- EXCERPT PROVIDED -

Continuize

Turns discrete variables (attributes) into numeric (“continuous”) dummy variables.

Inputs

  • Data: input data set

Outputs

  • Data: transformed data set

The Continuize widget receives a data set in the input and outputs the same data set in which some or all categorical variables are replaced with continuous ones and numeric variables are scaled.

  1. Select a categorical attribute to define its specific treatmen, or click the “Deafult” option above to set the default treatment for all categorical attributes without specific settings.

    Multiple attributes can be chosen.

  2. Define the treatment of categorical variables.

    Examples in this section will assume that we have a categorical attribute status with values low, middle and high, listed in that order. Options for their transformation are:

    • Use default setting: use the default treatment.

    • Leave categorical: leave the attribute as it is.

    • First value as base: a N-valued categorical variable will be transformed into N-1 numeric variables, each serving as an indicator for one of the original values except for the base value. The base value is the first value in the list. By default, the values are ordered alphabetically; their order can be changed in Edit Domain.

      In the above case, the three-valued variable status is transformed into two numeric variables, status=middle with values 0 or 1 indicating whether the original variable had value middle on a particular example, and similarly, status=high.

    • Most frequent value as base: similar to the above, except that the most frequent value is used as a base. So, if the most frequent value in the above example is middle, then middle is considered as the base and the two newly constructed variables are status=low and status=high.

    • One-hot encoding: this option constructs one numeric variable per each value of the original variable. In the above case, we would get variables status=low, status=middle and status=high.

    • Remove if more than 3 values: removes non-binary categorical variables from the data.

    • Remove: removes the attribute.

    • Treat as ordinal: converts the variable into a single numeric variable enumerating the original values. In the above case, the new variable would have the value of 0 for low, 1 for middle and 2 for high. Again note that the order of values can be set in Edit Domain.

- TASKS -
A – Rewrite the Continuize documentation from "In the above case, the three-valued" down to "status=low and status=high.", replacing "status" with "level" throughout that stretch.
B – In the Continuize documentation, why does the "First value as base" option turn the status variable into only status=middle and status=high, with no status=low?

Dataset entries

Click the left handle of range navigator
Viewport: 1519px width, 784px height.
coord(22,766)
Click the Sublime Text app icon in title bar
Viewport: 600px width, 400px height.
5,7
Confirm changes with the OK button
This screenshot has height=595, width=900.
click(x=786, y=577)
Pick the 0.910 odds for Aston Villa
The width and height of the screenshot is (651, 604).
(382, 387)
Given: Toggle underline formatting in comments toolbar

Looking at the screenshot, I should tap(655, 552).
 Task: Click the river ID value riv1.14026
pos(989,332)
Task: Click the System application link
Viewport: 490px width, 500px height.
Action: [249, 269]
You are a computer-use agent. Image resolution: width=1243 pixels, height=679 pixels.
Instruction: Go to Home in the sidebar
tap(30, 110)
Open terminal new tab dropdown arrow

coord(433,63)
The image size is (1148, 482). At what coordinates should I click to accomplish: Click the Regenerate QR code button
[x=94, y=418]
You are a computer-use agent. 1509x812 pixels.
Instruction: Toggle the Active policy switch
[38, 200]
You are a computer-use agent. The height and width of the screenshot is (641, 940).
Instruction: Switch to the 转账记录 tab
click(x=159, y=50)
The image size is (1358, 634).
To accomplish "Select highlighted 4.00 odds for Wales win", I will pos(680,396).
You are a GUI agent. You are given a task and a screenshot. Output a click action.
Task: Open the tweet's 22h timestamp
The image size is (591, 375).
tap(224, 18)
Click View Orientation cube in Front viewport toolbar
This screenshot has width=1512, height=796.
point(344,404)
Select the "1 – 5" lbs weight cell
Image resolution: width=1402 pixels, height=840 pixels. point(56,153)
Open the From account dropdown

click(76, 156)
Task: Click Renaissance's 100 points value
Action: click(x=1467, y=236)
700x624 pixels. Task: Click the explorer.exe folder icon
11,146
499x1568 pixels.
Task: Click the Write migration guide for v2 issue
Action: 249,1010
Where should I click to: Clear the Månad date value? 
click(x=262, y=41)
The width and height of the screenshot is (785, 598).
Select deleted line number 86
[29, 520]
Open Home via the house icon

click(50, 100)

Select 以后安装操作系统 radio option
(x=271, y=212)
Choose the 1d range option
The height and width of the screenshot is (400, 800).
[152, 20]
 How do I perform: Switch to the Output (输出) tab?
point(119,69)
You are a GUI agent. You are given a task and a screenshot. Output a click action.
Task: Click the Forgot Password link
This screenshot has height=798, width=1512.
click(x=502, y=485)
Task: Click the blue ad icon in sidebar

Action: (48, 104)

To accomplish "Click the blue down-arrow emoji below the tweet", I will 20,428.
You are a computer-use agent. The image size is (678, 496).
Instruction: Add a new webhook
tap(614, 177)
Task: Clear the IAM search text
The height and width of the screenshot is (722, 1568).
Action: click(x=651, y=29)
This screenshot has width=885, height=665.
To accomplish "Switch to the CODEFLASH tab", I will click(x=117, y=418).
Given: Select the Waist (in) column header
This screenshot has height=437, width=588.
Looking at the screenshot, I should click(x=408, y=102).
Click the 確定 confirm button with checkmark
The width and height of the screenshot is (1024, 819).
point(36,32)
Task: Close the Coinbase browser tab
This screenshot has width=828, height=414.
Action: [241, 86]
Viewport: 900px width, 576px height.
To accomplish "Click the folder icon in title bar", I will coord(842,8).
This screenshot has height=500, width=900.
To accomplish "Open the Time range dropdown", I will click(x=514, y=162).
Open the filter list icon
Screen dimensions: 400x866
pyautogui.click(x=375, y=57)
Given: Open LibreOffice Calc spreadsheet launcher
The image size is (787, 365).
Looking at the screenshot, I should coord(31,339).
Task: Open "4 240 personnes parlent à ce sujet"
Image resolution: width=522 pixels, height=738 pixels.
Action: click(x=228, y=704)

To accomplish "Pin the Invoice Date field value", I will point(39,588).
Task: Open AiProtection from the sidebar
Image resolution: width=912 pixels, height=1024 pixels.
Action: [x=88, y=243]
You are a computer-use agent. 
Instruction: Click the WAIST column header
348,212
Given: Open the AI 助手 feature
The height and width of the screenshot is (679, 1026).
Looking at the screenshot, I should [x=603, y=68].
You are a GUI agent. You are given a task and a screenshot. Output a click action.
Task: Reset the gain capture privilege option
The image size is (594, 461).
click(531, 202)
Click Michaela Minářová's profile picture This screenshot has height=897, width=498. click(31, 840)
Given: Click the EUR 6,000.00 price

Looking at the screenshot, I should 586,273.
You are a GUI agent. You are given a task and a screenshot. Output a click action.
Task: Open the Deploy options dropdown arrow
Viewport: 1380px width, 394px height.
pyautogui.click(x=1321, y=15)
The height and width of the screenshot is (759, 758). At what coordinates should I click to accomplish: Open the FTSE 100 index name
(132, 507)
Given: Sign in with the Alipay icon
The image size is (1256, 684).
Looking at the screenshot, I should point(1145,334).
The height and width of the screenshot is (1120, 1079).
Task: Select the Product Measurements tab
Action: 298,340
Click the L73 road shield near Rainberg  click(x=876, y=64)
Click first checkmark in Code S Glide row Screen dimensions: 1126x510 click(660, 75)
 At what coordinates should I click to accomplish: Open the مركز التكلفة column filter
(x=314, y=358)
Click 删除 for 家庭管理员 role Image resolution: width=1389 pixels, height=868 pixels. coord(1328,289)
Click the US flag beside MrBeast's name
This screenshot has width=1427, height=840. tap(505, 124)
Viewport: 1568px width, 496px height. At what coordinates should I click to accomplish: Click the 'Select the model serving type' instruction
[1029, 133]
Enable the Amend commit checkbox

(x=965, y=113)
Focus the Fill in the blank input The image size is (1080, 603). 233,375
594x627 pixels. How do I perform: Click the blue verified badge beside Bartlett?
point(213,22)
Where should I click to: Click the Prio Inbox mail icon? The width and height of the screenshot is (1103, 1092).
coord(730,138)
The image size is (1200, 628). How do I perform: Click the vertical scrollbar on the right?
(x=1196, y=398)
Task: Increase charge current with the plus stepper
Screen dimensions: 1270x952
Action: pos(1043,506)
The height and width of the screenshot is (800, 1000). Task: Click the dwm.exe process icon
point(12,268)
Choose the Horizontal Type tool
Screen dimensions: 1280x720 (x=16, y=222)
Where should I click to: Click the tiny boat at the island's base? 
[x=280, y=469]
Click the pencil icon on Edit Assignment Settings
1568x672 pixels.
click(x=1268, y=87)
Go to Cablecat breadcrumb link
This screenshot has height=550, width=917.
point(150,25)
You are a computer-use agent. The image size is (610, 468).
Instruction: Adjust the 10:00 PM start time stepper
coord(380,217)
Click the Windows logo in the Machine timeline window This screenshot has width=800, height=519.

- SOLUTIONS BY TASK -
A –
In the above case, the three-valued variable level is transformed into two numeric variables, level=middle with values 0 or 1 indicating whether the original variable had value middle on a particular example, and similarly, level=high.

    • Most frequent value as base: similar to the above, except that the most frequent value is used as a base. So, if the most frequent value in the above example is middle, then middle is considered as the base and the two newly constructed variables are level=low and level=high.

B – With this option, an N-valued categorical variable becomes N-1 numeric indicator variables, one for each original value except the base value. The base value is the first value in the list, which for status is low, so low gets no indicator variable of its own.